New Zealand is now lagging a long way behind the US on the issue of medicinal cannabis. So it was pleasing to note that even the conservative group Family First is now supporting (modest) reforms to our outdated policies around medicinal cannabis. In their recent press release, Family First says they are calling for:
  • the expansion of research into the components of the marijuana plant for delivery via non-smoked forms. (Supported by NZMA)
  • the establishment of an emergency or research program that allows seriously ill patients to obtain non-smoked components of marijuana before final Ministry of Health approval.
  • the Government instruct the Ministry of Health to update the prescribing guidelines for pharmaceutically based THC derivative medicines to include Sativex as a medicine under the Medicines Act 1981 and to continue to make pharmaceutically based THC derivative medicines available to treat serious medical conditions when traditional methods have failed.
However we were dismayed to read quotes they have attributed to NORML. In their press release, Family First falsely claim that US NORML founder Keith Stroup had said in a debate in 1973 that NORML was using the medical use issue as a “red herring for legalization.” Stroup responded to this in 2001:

“That is obviously a lie, and it suggests how desperate these drug warriors have become… At NORML we believe it is unconscionable to continue to deny an effective medication to the seriously ill and dying, in order to advance a political agenda. That is precisely what our opponents are doing.”

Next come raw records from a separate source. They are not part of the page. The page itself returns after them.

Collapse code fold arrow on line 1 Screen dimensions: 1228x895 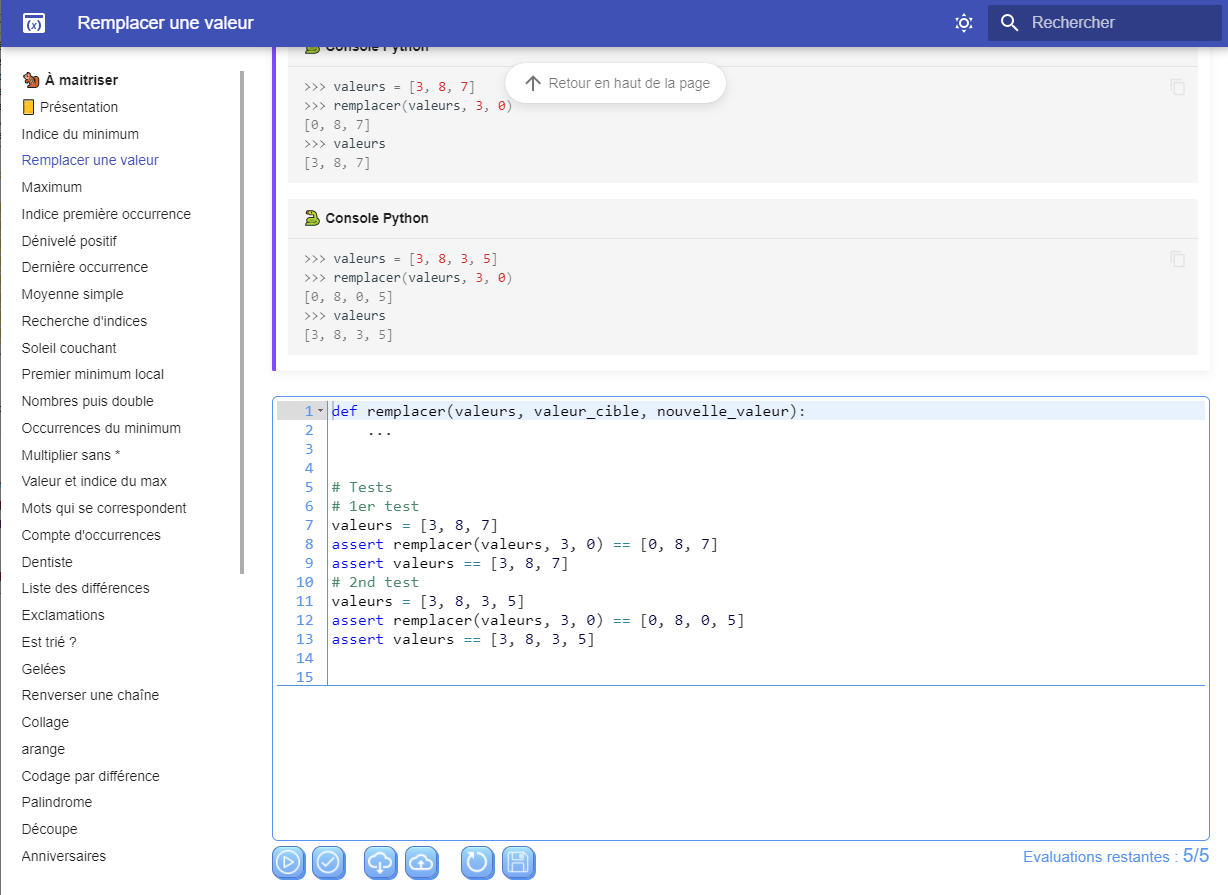tap(320, 411)
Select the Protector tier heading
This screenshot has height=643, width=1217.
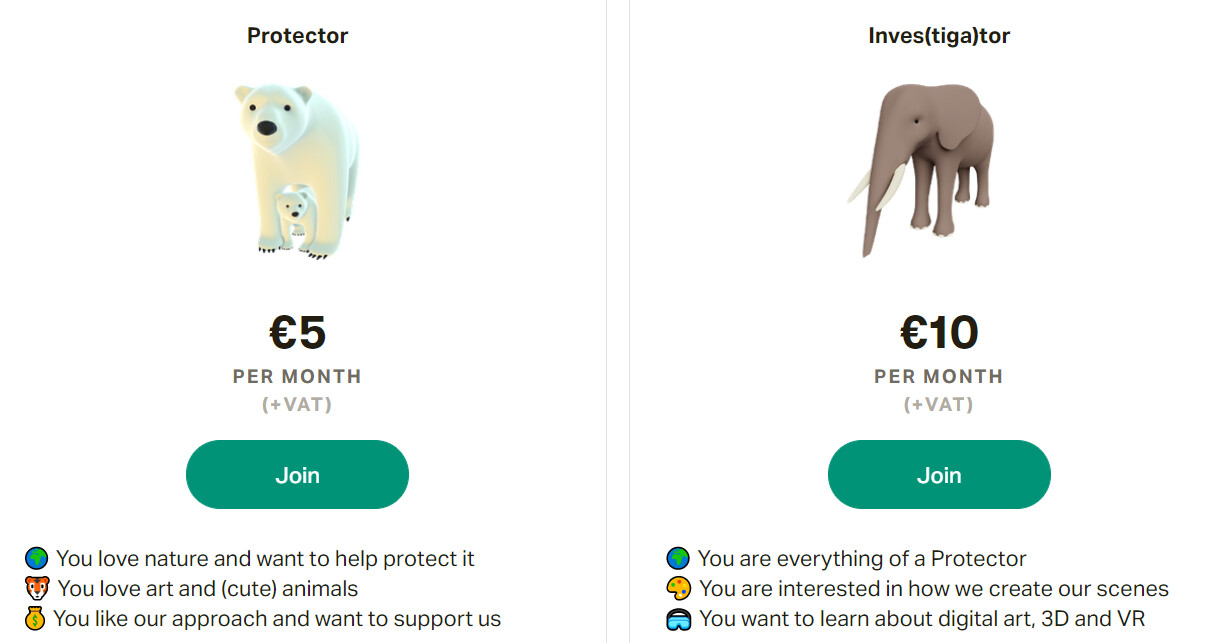pos(298,36)
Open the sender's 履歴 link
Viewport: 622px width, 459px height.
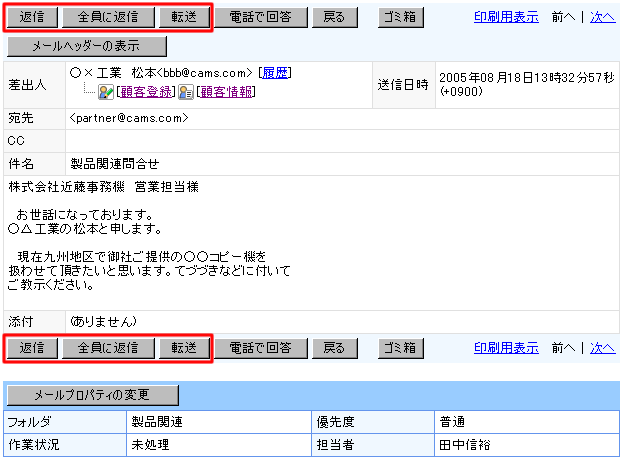[x=275, y=73]
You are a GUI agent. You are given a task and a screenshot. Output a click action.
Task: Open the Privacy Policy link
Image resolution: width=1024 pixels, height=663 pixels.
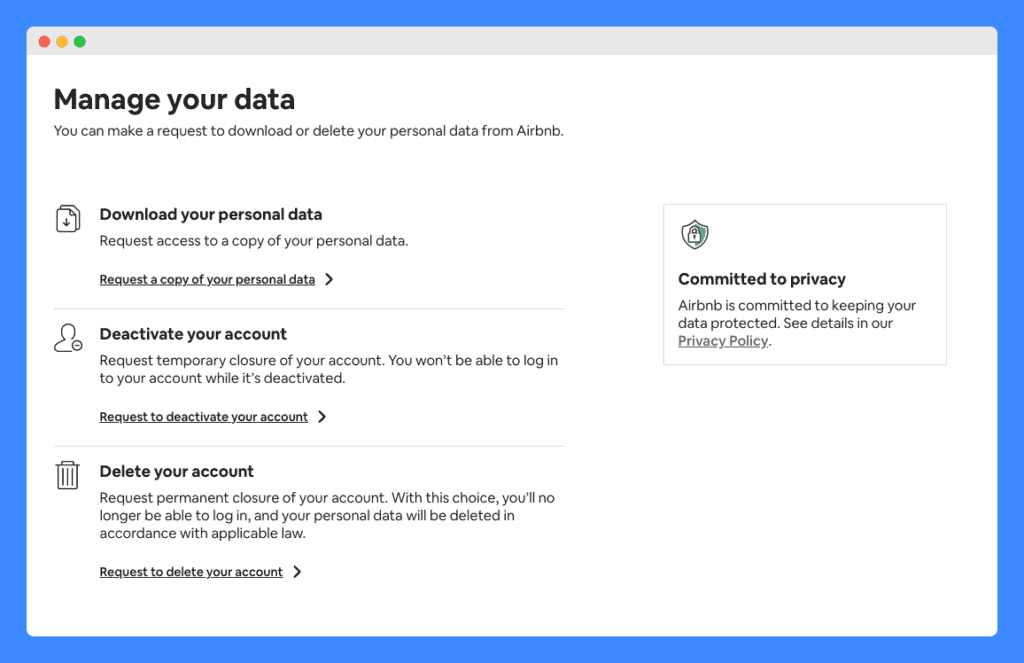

The fact is, rather than being a cunning ruse to legalise all uses of cannabis, regulating medical cannabis would reduce the worst aspects of our failed War on Drugs. Of all the injustices committed in the name of protecting illicit drug consumers, perhaps the worst is arresting and jailing those who use or provide cannabis for medicinal purposes.
Sick people and their caregivers need compassion, not punishment.

Former editor of NORML News, Chris Fowlie is president of the National Organisation for the Reform of Marijuana Laws, manager of The Hempstore, and court-recognised expert witness for serious cannabis charges.



  1. Thou shalt not “eat” from the “tree” of knowledge and everlasting life. Because that would destroy the power we and our Big Pharma gang have over you.

  2. Something no-one is yet mentioning is that it will only be a few more years before a lot of people who have been smoking marijuana since the 1970s will be entering institutional care like rest homes where they will be forced to stop smoking it. They enjoy it as part of their lifestyle and should be allowed the right to continue enjoy it after they have entered a rest home

    • The issue of medical cannabis seems not to be very well-defined. It’s being waved around as the cure for everything. I have no doubt that it is useful for quite a few things, but if you are going to talk “medical” then let’s hear from the medical profession about it. Because at the moment it seems most of the people promoting the medical cannabis issue are not medical professionals.

      In particular, NORML is not a medical group but a cannabis advocacy group, and a spectacularly ineffective one at that. You’re selling your recreational users down the river in hopes of using so-called “medical” cannabis as a Trojan horse to effect law reform.

      Given that it isn’t simple to differentiate between “medical” use and recreational use in a lot of cases, why doesn’t NORML advocate – effectively – for law reform for all legitimate uses of the Cannabis genus of plants. If it’s legal for recreational users, then the “medical” users will be covered as well.

      I think NORML is letting down a big chunk of the population by increasingly restricting it’s advocacy to “medical marijuana”.